Supriya Kelkar, AMERICAN AS PANEER PIE

Supriya: American as Paneer Pie is the story of Lekha who is the only Indian American kid in a small town in Michigan. Lekha feels like she has two versions of herself. There's home Lekha who loves watching Bollywood movies and eating Indian food. Then there's school Lekha who pins her hair over her bindi birthmark and avoids confrontation at all costs, especially when it comes to being teased for her Indian culture. When a racist incident rocks their small town, Lekha must choose whether to continue to remain silent or find her voice and speak out against hate. Like Lekha, I grew up in a small town in Michigan. I wasn’t the only South Asian America kid in town, but it was not a diverse town at all. There were daily incidents of microaggressions and othering.
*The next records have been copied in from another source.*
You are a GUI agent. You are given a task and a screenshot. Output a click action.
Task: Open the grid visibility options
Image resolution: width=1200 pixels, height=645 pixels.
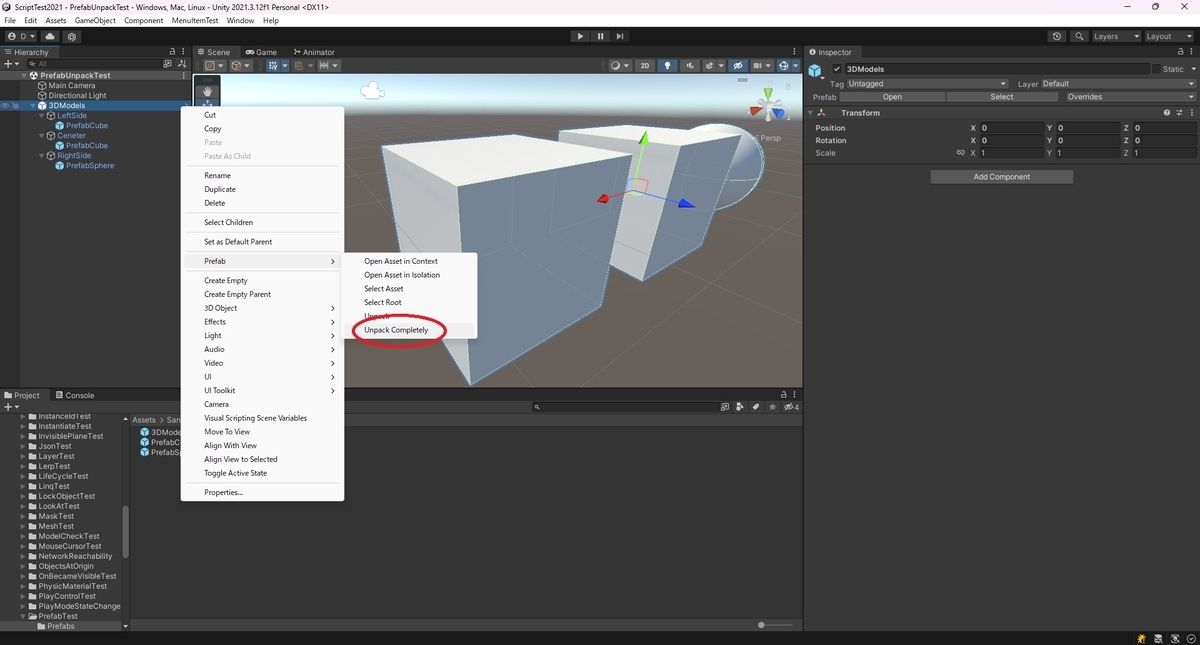[x=768, y=65]
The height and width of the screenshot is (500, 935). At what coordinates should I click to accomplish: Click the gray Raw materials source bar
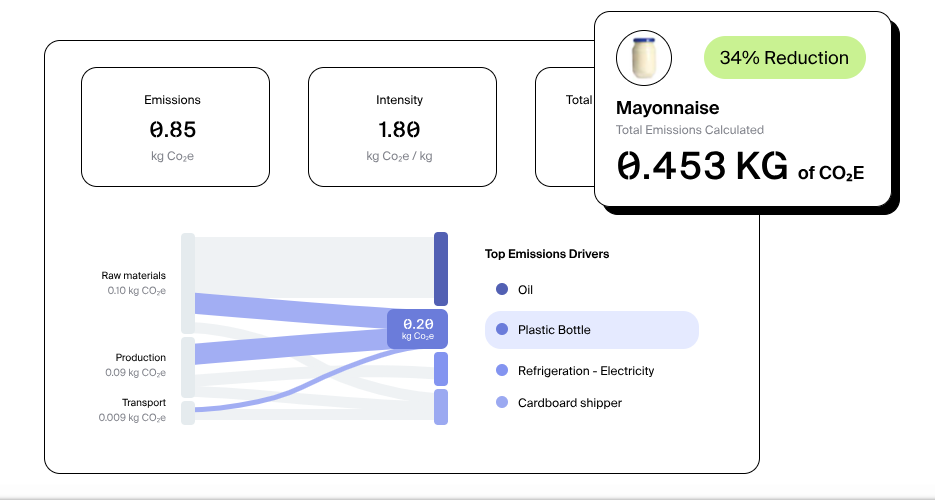188,283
We had a rock thrown through our window. I have the same hair as Lekha, really big, thick, curly hair. Even in the Desi community, which is a South Asian diaspora, there's really a preference towards silky, wavy hair. Curly hair is not the beauty standard. In my town, that also was not the beauty standard because very few, if any, people had hair like mine. People would walk by and touch my hair, tap it as they walked by. Someone wrote "Put a comb in that rat's nest" in Sharpie on my locker. A lot of those incidents that are in the book are straight from my life. I adjusted them to Lekha's story. When I first saw the cover by Abigail Dela Cruz and designer Laura Lyn DiSena, I was so floored. There's this picture I put up on Instagram that's me. I was like, that looks exactly like me on the cover. I used to tie my hair back in a bun because people would touch it and people would make fun of it. I didn't take my hair out, I didn't wear my curls out until I was thirty-eight, like a year and a half ago.